Copia este listado completo tal cual, sin cambiar ni una sola línea.

Registros:
◇ ◇ ◇ ◇ ◇

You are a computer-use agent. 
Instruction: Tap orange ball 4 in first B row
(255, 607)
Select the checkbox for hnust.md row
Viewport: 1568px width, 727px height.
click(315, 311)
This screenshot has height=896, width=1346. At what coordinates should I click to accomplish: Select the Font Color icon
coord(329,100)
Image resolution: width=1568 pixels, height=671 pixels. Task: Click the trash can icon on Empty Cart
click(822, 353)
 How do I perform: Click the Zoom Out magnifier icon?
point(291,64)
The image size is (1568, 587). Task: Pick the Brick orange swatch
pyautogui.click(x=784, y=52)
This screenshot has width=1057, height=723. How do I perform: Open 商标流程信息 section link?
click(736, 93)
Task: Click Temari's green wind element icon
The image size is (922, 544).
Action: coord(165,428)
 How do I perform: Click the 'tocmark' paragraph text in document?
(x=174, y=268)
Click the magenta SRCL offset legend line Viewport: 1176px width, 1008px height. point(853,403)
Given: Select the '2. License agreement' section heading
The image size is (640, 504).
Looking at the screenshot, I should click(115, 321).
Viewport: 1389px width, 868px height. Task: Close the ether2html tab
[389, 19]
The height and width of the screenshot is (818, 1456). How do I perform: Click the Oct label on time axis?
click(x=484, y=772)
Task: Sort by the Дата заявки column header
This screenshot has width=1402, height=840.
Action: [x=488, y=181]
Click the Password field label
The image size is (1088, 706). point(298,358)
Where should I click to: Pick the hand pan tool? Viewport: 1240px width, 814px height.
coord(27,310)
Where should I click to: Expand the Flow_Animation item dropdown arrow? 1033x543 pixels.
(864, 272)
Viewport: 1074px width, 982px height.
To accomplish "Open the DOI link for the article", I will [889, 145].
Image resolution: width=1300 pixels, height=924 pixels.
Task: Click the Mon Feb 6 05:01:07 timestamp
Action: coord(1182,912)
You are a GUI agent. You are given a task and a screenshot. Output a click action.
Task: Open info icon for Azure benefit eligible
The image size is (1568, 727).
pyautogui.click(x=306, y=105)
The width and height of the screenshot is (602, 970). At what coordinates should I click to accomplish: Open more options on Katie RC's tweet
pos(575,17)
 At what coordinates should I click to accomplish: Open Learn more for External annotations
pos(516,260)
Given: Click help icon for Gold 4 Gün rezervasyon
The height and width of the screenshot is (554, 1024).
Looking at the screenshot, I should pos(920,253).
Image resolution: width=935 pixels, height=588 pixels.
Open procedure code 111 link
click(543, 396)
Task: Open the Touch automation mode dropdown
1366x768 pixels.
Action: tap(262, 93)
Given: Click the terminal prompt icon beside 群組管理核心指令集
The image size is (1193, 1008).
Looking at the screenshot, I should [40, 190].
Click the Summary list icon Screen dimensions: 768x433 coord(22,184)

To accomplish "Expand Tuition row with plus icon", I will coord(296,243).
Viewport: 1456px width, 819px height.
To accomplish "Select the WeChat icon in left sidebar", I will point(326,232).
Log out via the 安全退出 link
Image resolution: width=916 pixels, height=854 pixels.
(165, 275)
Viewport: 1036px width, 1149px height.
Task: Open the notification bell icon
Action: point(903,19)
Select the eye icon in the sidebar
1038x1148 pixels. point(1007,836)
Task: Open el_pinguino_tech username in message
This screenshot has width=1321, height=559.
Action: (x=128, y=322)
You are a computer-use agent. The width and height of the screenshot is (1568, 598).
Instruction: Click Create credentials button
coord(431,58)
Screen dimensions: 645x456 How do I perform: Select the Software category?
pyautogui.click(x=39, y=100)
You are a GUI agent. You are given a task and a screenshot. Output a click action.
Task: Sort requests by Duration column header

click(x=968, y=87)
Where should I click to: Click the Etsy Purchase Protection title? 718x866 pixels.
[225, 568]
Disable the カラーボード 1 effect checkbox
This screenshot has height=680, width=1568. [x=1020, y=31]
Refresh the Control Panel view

◇ ◇ ◇ ◇ ◇

» PROBLEMA RESUELTO
You are a computer-use agent. 
Instruction: Tap orange ball 4 in first B row
(255, 607)
Select the checkbox for hnust.md row
Viewport: 1568px width, 727px height.
click(315, 311)
This screenshot has height=896, width=1346. At what coordinates should I click to accomplish: Select the Font Color icon
coord(329,100)
Image resolution: width=1568 pixels, height=671 pixels. Task: Click the trash can icon on Empty Cart
click(822, 353)
 How do I perform: Click the Zoom Out magnifier icon?
point(291,64)
The image size is (1568, 587). Task: Pick the Brick orange swatch
pyautogui.click(x=784, y=52)
This screenshot has width=1057, height=723. How do I perform: Open 商标流程信息 section link?
click(736, 93)
Task: Click Temari's green wind element icon
The image size is (922, 544).
Action: coord(165,428)
 How do I perform: Click the 'tocmark' paragraph text in document?
(x=174, y=268)
Click the magenta SRCL offset legend line Viewport: 1176px width, 1008px height. point(853,403)
Given: Select the '2. License agreement' section heading
The image size is (640, 504).
Looking at the screenshot, I should click(115, 321).
Viewport: 1389px width, 868px height. Task: Close the ether2html tab
[389, 19]
The height and width of the screenshot is (818, 1456). How do I perform: Click the Oct label on time axis?
click(x=484, y=772)
Task: Sort by the Дата заявки column header
This screenshot has width=1402, height=840.
Action: [x=488, y=181]
Click the Password field label
The image size is (1088, 706). point(298,358)
Where should I click to: Pick the hand pan tool? Viewport: 1240px width, 814px height.
coord(27,310)
Where should I click to: Expand the Flow_Animation item dropdown arrow? 1033x543 pixels.
(864, 272)
Viewport: 1074px width, 982px height.
To accomplish "Open the DOI link for the article", I will [889, 145].
Image resolution: width=1300 pixels, height=924 pixels.
Task: Click the Mon Feb 6 05:01:07 timestamp
Action: coord(1182,912)
You are a GUI agent. You are given a task and a screenshot. Output a click action.
Task: Open info icon for Azure benefit eligible
The image size is (1568, 727).
pyautogui.click(x=306, y=105)
The width and height of the screenshot is (602, 970). At what coordinates should I click to accomplish: Open more options on Katie RC's tweet
pos(575,17)
 At what coordinates should I click to accomplish: Open Learn more for External annotations
pos(516,260)
Given: Click help icon for Gold 4 Gün rezervasyon
The height and width of the screenshot is (554, 1024).
Looking at the screenshot, I should pos(920,253).
Image resolution: width=935 pixels, height=588 pixels.
Open procedure code 111 link
click(543, 396)
Task: Open the Touch automation mode dropdown
1366x768 pixels.
Action: tap(262, 93)
Given: Click the terminal prompt icon beside 群組管理核心指令集
The image size is (1193, 1008).
Looking at the screenshot, I should [40, 190].
Click the Summary list icon Screen dimensions: 768x433 coord(22,184)

To accomplish "Expand Tuition row with plus icon", I will coord(296,243).
Viewport: 1456px width, 819px height.
To accomplish "Select the WeChat icon in left sidebar", I will point(326,232).
Log out via the 安全退出 link
Image resolution: width=916 pixels, height=854 pixels.
(165, 275)
Viewport: 1036px width, 1149px height.
Task: Open the notification bell icon
Action: point(903,19)
Select the eye icon in the sidebar
1038x1148 pixels. point(1007,836)
Task: Open el_pinguino_tech username in message
This screenshot has width=1321, height=559.
Action: (x=128, y=322)
You are a computer-use agent. The width and height of the screenshot is (1568, 598).
Instruction: Click Create credentials button
coord(431,58)
Screen dimensions: 645x456 How do I perform: Select the Software category?
pyautogui.click(x=39, y=100)
You are a GUI agent. You are given a task and a screenshot. Output a click action.
Task: Sort requests by Duration column header

click(x=968, y=87)
Where should I click to: Click the Etsy Purchase Protection title? 718x866 pixels.
[225, 568]
Disable the カラーボード 1 effect checkbox
This screenshot has height=680, width=1568. [x=1020, y=31]
Refresh the Control Panel view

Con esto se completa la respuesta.